Task to carry out: For the listing below, output exactly the lines from the line with "Instruction: Select the oval shape" up to and including the line with "The image size is (1024, 715).", and no other lines.

Excerpted data:
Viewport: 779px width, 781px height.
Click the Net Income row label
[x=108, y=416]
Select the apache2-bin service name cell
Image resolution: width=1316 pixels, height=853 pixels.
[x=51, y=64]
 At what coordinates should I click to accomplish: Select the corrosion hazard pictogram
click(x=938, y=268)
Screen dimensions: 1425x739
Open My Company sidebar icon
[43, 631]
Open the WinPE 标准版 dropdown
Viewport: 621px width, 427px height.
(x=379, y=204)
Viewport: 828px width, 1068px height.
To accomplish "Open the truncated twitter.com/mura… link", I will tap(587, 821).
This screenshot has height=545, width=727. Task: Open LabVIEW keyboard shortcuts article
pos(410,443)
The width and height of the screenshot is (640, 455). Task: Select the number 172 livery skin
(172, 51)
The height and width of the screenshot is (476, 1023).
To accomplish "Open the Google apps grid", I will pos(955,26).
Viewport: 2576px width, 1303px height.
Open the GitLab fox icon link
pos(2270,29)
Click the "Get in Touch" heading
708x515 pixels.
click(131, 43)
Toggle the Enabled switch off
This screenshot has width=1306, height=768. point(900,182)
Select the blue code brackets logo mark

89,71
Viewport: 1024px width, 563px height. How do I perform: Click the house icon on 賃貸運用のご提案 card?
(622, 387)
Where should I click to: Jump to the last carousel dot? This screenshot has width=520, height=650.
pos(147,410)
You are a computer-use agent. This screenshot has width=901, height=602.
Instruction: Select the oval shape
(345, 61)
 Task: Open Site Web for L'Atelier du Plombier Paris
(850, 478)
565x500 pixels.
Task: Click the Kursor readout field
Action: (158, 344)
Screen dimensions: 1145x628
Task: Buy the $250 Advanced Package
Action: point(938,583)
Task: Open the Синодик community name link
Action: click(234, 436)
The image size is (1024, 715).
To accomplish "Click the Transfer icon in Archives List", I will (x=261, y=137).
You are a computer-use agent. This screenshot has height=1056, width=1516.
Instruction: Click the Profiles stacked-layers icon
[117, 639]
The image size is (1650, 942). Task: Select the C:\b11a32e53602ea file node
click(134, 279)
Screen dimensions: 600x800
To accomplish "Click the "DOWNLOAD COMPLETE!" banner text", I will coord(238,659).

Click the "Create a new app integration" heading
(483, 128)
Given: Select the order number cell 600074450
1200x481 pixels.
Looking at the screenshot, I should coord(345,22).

Expected answer:
Instruction: Select the oval shape
(345, 61)
 Task: Open Site Web for L'Atelier du Plombier Paris
(850, 478)
565x500 pixels.
Task: Click the Kursor readout field
Action: (158, 344)
Screen dimensions: 1145x628
Task: Buy the $250 Advanced Package
Action: point(938,583)
Task: Open the Синодик community name link
Action: click(234, 436)
The image size is (1024, 715).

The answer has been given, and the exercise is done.